The heat over Wal-Mart's low wages turned up this month when Washington D.C.'s city council passed a bill requiring all new stores of at least 75,000 square feet and $1 billion in annual revenue to pay a "superminimum" wage of $12.50 per hour, up from the city's standard $8.25 per-hour minimum wage. Existing employers are exempt for four years. Wal-Mart currently has no stores within D.C. city limits, so the bill effectively forces any D.C.-based Wal-Mart stores built in the next four years to pay a minimum wage 50% above its competitors.

Wal-Mart, which had plans to open six stores in D.C., balked. "We will not pursue Skyland, Capitol Gateway and New York Avenue and will start to review the financial and legal implications on the three stores already under construction," spokesman Steven Restivo said. "This was a difficult decision for us -- and unfortunate news for most D.C. residents -- but the Council has forced our hand."

Now the awkward moment: D.C.'s city council proposed the bill to help provide its residents with a living wage. But Wal-Mart -- which said its six planned D.C. stores could have created 1,800 jobs -- will now be providing no wages to D.C. residents.

The winner: nobody. Minimum wage, maximum frustration.

We still don't know how this story will end. Wal-Mart could change its mind, or Mayor Vincent Gray could veto the bill. But this seems like a good time to discuss the merits of the minimum wage.

There are two sides to the minimum-wage debate. One says it prices low-skill workers out of the jobs market. That's what Econ 101 tells us should happen, and it explains Wal-Mart's experience in D.C.

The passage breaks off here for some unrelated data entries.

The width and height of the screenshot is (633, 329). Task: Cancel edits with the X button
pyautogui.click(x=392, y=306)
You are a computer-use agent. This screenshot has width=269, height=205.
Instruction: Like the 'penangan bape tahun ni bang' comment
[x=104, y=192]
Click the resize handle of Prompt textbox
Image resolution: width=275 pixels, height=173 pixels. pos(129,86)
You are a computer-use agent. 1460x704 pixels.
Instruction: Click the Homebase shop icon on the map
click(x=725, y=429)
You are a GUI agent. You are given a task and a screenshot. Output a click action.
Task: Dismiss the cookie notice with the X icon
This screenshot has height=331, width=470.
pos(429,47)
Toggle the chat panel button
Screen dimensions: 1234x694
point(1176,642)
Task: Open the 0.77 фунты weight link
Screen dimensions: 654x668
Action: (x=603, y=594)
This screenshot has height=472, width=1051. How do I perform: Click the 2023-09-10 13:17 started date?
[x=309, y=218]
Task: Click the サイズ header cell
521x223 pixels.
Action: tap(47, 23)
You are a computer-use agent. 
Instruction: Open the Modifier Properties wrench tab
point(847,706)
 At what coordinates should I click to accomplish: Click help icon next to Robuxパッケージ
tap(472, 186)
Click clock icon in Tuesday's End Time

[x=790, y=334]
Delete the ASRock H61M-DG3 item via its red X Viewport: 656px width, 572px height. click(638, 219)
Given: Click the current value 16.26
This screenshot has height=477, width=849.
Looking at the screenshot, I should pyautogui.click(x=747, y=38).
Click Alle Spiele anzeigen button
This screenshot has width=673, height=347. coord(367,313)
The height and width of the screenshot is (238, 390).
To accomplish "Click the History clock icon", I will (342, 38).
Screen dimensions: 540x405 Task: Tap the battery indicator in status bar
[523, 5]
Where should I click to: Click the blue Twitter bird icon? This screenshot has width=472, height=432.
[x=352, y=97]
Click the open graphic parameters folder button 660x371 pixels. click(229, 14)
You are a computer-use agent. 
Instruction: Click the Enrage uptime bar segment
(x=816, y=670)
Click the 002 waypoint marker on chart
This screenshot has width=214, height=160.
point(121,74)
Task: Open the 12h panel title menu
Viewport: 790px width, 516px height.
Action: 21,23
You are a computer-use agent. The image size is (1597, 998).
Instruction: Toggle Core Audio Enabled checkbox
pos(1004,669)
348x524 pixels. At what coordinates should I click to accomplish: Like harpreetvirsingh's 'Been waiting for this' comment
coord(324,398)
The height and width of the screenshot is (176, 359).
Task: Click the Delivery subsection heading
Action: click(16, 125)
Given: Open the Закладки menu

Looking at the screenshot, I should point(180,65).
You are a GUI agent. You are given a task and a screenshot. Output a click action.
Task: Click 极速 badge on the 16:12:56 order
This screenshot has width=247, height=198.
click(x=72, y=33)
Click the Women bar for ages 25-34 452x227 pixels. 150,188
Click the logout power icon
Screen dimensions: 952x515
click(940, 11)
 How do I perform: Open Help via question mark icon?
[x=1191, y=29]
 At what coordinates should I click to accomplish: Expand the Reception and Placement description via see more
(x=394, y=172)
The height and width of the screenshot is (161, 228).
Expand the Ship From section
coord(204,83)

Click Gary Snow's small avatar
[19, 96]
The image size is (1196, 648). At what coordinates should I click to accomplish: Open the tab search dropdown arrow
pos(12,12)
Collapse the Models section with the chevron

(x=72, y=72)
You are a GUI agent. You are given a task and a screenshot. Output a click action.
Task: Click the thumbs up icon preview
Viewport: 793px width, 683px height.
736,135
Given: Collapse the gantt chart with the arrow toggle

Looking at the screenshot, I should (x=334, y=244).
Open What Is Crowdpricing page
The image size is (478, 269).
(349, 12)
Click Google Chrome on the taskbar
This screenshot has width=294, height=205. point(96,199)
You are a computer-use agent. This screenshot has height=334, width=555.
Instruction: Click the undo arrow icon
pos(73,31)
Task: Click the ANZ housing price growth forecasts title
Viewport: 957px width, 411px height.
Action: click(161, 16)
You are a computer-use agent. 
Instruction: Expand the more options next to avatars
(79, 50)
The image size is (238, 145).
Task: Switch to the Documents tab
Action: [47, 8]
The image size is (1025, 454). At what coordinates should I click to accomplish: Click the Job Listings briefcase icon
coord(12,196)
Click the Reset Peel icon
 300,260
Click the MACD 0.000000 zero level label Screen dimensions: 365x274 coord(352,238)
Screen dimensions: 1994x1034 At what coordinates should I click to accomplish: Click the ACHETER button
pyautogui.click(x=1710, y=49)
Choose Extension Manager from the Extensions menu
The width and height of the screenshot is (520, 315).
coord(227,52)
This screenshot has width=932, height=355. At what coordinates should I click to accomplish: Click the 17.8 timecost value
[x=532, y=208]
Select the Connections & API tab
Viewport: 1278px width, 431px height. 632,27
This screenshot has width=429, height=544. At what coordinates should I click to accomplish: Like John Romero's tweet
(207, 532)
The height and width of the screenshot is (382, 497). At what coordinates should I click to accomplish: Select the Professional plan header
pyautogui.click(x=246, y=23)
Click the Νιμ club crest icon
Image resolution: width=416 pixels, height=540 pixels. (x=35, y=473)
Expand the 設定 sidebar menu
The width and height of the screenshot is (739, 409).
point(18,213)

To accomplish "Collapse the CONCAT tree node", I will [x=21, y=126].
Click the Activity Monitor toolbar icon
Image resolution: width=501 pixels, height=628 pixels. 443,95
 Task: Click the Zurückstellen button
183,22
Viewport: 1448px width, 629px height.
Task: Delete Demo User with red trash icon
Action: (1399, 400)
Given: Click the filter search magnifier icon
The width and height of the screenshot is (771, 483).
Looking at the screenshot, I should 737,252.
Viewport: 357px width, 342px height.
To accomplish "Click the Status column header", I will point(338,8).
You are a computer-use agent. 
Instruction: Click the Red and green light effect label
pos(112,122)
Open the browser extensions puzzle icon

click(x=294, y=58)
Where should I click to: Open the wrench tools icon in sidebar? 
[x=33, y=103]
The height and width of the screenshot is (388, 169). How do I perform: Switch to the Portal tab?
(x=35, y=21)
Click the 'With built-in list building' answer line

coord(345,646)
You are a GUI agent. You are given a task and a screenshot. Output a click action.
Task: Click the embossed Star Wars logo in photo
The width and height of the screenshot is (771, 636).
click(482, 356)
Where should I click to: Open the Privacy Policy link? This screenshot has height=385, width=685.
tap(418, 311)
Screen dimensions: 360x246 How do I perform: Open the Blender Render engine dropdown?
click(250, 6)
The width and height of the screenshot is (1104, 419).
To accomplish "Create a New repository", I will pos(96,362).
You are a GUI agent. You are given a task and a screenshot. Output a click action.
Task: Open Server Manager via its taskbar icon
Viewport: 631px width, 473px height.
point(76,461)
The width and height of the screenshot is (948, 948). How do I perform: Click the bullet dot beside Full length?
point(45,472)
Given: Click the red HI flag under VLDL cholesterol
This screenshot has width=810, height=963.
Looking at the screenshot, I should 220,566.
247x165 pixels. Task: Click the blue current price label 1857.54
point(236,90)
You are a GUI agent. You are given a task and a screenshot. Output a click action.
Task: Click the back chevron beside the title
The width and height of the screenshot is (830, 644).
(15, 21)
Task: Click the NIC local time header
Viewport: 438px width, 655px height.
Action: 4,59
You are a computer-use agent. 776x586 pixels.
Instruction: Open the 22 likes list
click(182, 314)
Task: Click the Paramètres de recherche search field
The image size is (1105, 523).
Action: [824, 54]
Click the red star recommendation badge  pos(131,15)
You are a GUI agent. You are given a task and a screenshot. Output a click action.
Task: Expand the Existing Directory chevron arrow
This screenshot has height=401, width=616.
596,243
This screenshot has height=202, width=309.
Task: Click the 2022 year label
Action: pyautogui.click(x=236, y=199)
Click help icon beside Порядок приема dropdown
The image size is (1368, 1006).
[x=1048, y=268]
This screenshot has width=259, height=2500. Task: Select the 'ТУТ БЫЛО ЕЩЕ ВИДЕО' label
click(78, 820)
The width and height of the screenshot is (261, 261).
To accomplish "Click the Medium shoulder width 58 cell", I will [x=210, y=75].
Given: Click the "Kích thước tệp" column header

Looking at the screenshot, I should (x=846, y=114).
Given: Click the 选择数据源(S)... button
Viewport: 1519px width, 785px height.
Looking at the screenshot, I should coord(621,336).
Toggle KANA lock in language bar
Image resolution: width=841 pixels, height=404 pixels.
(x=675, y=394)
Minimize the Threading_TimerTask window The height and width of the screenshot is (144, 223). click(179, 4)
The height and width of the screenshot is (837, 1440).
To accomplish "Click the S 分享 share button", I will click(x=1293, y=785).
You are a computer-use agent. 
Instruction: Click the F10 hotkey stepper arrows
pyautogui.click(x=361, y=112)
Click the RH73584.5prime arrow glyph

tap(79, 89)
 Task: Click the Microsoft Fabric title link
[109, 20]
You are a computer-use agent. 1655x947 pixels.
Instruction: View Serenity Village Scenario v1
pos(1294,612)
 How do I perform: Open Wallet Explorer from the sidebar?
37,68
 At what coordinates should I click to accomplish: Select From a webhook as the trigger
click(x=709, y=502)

The other side says these stories are anecdotal, that there's little evidence of employment falling when minimum wages are increased. Wal-Mart very likely can pay a $12.50 minimum wage while covering its cost of capital, and retailers like Costco (NASDAQ: COST  ) have shown that marginally higher wages can pay for themselves through lower employee turnover.

Each side has evidence to back up its arguments.

Economists Alan Krueger of Princeton and David Card of U.C. Berkeley looked at minimum-wage hikes in California in 1988 and New Jersey in 1992, and compared them to regions that didn't raise wages. The pair found that "increases in the minimum wage lead to increases in pay, but no loss in jobs."

Two economists from the London School of Economics looked at different data and used a different statistical technique to show that, indeed, raising the minimum wage does reduce employment, particularly among teenagers.

Andrajit Dube, then at U.C. Berkeley, looked at yet another set of data and found "strong earnings effects and no employment effects of minimum wage increases."

Three separate economists asked fast-food restaurants in Georgia and Alabama how they would react to minimum-wage increases implemented between 2007 and 2009. Fifty-three percent said increasing employee performance standards was very important to deal with the wage hikes. Twenty-nine percent said they'd cut weekly hours of some employees. Eight percent said they'd reduce headcounts.

Bottom line: It's a more complicated issue than we make it out to be.

Here's what we do know. Adjusted for inflation, the federal minimum wage (currently $7.25 per hour) has declined sharply over the last forty years:

Source: Bureau of Labor Statistics, Federal Reserve, author's calculations.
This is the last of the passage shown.